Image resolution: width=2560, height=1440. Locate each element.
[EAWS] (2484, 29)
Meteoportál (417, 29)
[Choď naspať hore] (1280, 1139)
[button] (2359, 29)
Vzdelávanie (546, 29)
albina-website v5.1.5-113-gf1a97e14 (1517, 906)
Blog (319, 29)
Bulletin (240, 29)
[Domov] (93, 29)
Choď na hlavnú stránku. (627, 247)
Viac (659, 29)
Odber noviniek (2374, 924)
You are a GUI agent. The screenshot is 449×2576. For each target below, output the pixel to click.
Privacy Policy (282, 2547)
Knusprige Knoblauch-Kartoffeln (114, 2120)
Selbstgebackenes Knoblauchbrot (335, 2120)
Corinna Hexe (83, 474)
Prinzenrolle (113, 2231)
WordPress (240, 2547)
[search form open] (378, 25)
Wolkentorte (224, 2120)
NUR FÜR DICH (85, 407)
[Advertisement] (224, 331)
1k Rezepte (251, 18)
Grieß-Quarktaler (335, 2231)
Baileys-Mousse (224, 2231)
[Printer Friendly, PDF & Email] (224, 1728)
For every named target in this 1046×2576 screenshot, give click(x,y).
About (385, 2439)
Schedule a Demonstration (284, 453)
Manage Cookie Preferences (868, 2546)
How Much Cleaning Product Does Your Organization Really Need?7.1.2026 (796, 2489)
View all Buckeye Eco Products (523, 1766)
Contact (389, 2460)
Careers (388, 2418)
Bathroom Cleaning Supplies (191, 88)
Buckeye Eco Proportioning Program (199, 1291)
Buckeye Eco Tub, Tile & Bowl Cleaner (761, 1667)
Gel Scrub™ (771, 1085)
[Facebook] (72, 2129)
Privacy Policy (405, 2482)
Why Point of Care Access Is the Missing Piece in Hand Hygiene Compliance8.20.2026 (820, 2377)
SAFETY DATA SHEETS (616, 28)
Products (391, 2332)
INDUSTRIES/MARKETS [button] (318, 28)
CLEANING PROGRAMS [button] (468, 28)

• DIRECTIONS FOR THIS TASK: Up to and including the line that holds "Careers (388, 2418)", reproduce the records above exactly from their first line, and give nothing else.

• SOLUTION TO THIS TASK:
Image resolution: width=2560, height=1440. Locate each element.
[EAWS] (2484, 29)
Meteoportál (417, 29)
[Choď naspať hore] (1280, 1139)
[button] (2359, 29)
Vzdelávanie (546, 29)
albina-website v5.1.5-113-gf1a97e14 (1517, 906)
Blog (319, 29)
Bulletin (240, 29)
[Domov] (93, 29)
Choď na hlavnú stránku. (627, 247)
Viac (659, 29)
Odber noviniek (2374, 924)
You are a GUI agent. The screenshot is 449×2576. For each target below, output the pixel to click.
Privacy Policy (282, 2547)
Knusprige Knoblauch-Kartoffeln (114, 2120)
Selbstgebackenes Knoblauchbrot (335, 2120)
Corinna Hexe (83, 474)
Prinzenrolle (113, 2231)
WordPress (240, 2547)
[search form open] (378, 25)
Wolkentorte (224, 2120)
NUR FÜR DICH (85, 407)
[Advertisement] (224, 331)
1k Rezepte (251, 18)
Grieß-Quarktaler (335, 2231)
Baileys-Mousse (224, 2231)
[Printer Friendly, PDF & Email] (224, 1728)
For every named target in this 1046×2576 screenshot, give click(x,y).
About (385, 2439)
Schedule a Demonstration (284, 453)
Manage Cookie Preferences (868, 2546)
How Much Cleaning Product Does Your Organization Really Need?7.1.2026 (796, 2489)
View all Buckeye Eco Products (523, 1766)
Contact (389, 2460)
Careers (388, 2418)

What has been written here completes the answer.